Former Newcastle United defender Steve Howey has told the Shields Gazette that although he feels his old side have got a better squad than Sunderland, it is their arch-rivals who have the better chance of avoiding relegation because of their fighting spirit.
Last weekend's results only served to deepen the worries of the two clubs, as Newcastle suffered a hugely damaging last-minute defeat to 17th-place Norwich City whilst Sunderland failed to break down a stubborn West Bromwich Albion and wer held to a goalless draw at home.
Howey, who was born in Sunderland but spent the majority of his playing career at St. James' Park where he made nearly 250 appearances for Newcastle, suggested that the derby day 1-1 draw between the rivals last month did not do either side any favours.
The 44-year-old is seriously concerned for the future of both clubs if they fall through the trapdoor, but revealed that he thinks it is Sam Allardyce's side who have the best chance of survival because of their emphasis on fight over quality.
Howey told the Gazette: "It is a pretty dire situation. Newcastle’s result at Norwich certainly didn’t help them and it didn’t help Sunderland either.

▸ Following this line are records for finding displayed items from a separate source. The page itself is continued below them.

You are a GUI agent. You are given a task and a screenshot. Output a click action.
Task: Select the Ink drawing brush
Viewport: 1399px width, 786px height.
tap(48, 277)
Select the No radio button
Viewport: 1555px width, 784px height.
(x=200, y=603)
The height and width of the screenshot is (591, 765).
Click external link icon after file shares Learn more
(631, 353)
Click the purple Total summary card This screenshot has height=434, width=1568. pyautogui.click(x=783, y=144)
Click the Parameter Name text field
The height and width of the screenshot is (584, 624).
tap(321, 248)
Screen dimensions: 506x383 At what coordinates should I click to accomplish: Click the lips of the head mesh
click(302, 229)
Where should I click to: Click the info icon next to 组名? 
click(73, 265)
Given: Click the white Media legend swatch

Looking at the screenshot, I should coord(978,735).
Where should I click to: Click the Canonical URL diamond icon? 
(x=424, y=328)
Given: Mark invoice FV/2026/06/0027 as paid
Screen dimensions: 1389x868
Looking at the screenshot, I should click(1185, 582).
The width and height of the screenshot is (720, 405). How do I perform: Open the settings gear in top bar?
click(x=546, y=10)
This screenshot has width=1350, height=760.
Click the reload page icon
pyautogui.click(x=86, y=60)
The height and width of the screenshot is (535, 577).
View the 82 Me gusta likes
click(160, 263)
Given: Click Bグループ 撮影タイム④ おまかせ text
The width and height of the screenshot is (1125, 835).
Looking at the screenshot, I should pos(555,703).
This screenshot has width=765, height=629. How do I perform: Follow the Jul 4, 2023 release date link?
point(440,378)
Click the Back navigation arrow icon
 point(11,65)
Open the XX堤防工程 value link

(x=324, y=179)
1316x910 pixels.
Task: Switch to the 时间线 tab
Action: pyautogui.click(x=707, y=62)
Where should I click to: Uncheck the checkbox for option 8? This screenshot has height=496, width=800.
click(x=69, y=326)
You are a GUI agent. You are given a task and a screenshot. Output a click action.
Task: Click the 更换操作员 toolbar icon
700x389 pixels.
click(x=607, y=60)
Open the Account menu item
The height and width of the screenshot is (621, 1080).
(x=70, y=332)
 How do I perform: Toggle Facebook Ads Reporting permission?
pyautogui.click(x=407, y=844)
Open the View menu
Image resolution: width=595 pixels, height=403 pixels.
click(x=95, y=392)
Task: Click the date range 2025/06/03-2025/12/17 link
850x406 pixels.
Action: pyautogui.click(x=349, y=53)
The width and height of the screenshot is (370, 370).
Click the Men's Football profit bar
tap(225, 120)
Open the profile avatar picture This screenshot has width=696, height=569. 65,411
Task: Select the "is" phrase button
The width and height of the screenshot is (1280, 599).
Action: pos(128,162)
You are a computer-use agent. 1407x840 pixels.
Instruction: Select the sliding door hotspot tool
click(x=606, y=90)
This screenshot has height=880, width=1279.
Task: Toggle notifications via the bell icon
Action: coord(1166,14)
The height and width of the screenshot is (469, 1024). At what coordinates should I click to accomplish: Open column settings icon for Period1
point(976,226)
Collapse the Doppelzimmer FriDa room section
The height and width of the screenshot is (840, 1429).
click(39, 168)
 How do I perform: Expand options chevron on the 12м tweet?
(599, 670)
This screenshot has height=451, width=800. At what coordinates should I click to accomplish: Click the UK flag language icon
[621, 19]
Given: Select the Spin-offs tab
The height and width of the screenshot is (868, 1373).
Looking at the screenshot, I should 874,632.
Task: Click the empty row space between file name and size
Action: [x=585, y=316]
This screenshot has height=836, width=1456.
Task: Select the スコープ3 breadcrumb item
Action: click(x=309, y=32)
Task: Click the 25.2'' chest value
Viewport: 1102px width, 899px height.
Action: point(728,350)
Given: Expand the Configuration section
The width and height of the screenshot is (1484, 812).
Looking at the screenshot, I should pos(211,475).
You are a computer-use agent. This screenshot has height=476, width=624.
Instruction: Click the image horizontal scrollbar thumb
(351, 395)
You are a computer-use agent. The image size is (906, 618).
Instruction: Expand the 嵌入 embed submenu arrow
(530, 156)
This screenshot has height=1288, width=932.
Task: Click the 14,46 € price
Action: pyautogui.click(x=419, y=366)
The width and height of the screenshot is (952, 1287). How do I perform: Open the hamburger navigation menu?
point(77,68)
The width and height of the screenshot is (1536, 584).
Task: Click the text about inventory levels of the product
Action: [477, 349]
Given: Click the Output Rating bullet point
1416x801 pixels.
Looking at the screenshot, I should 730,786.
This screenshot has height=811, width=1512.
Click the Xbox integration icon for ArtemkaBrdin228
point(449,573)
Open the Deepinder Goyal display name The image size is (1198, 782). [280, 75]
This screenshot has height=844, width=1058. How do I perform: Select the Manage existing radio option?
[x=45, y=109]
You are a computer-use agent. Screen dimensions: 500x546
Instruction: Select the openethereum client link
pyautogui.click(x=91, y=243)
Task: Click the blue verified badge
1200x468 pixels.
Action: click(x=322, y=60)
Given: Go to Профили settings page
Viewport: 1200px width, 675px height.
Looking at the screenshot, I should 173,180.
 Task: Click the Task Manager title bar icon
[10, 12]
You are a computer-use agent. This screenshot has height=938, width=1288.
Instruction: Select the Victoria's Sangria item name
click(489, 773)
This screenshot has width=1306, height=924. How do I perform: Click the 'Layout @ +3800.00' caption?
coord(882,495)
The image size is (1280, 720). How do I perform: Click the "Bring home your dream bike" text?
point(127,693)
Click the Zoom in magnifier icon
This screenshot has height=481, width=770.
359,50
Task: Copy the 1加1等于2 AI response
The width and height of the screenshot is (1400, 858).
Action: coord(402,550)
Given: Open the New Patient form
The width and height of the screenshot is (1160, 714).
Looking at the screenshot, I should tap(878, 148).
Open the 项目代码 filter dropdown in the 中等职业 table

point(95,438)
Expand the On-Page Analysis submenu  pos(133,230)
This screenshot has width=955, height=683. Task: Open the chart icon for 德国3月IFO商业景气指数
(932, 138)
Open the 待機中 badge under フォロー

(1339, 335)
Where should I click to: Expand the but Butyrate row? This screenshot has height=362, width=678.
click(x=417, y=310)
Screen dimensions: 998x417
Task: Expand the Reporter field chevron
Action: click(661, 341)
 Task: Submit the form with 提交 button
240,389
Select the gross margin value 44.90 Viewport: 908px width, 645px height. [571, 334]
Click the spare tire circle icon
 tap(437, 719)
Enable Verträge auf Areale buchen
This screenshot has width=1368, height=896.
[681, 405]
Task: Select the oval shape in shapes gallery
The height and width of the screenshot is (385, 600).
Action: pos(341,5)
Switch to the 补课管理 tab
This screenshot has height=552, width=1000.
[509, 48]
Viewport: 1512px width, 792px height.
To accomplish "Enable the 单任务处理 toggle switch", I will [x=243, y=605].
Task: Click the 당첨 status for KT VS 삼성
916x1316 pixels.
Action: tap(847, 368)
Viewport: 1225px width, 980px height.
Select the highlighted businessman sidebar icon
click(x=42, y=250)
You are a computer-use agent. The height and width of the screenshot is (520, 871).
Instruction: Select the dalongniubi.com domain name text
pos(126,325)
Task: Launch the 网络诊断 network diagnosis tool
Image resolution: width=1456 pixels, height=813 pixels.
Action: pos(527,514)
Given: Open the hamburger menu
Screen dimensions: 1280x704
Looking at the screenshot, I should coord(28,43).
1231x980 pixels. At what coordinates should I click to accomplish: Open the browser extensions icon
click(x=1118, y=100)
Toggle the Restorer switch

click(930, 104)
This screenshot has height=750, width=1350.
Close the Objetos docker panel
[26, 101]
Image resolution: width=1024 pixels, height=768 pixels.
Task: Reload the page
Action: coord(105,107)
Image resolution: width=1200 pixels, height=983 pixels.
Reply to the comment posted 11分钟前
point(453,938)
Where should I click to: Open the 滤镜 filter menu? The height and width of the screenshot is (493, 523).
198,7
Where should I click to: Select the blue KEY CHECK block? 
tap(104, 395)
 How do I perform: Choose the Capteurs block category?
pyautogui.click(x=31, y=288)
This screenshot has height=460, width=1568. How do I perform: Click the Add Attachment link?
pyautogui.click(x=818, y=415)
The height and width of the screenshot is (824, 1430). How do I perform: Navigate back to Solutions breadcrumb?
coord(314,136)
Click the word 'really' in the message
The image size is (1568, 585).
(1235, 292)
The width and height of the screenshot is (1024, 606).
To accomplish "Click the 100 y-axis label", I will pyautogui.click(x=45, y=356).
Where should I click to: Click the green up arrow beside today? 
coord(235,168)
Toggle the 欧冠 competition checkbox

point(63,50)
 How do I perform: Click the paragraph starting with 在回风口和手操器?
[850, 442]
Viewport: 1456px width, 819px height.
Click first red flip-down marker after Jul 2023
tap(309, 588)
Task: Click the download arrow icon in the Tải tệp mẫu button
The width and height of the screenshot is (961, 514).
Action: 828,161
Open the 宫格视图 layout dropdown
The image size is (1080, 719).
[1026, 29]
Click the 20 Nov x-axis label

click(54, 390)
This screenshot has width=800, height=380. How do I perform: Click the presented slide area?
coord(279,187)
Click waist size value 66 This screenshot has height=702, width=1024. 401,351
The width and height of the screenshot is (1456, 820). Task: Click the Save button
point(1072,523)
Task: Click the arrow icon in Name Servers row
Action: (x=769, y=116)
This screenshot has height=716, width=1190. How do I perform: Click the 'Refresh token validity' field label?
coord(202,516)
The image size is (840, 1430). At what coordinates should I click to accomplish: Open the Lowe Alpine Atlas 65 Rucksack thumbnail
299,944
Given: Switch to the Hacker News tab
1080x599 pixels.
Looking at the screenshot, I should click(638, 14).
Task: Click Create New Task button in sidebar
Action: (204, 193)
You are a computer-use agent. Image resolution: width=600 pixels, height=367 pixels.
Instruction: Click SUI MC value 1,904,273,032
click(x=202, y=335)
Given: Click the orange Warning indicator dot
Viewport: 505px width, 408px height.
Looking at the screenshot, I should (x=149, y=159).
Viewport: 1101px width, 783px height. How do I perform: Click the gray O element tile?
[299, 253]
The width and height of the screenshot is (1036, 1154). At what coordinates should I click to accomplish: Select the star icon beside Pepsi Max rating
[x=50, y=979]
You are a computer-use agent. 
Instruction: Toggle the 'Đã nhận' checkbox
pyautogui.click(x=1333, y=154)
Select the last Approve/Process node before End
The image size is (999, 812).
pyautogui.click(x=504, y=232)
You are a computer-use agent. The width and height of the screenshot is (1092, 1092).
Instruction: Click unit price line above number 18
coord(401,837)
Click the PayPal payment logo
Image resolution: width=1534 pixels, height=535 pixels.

"There is a big chance both will go down and it would be devastating for the area to lose one, never mind two. The Championship is such a difficult, horrible league to get out of. The games are constant.”
"I think Newcastle have better players ability-wise, but Sunderland are better equipped because they have that grittiness to dig out results."
Both clubs will be desperate to return to winning ways in their respective fixtures this weekend as the final curtain draws ever closer to falling on the season.
Sunderland have an immensely difficult task in store when they face league leaders and title-chasers Leicester City at the Stadium of Light, whilst face a tricky trip to Southampton.
Both clubs have an ace up their sleeve in the form of a game in hand over Norwich, but with one of the two North East sides likely to go down, there is an almighty scrap in store over the next six weeks.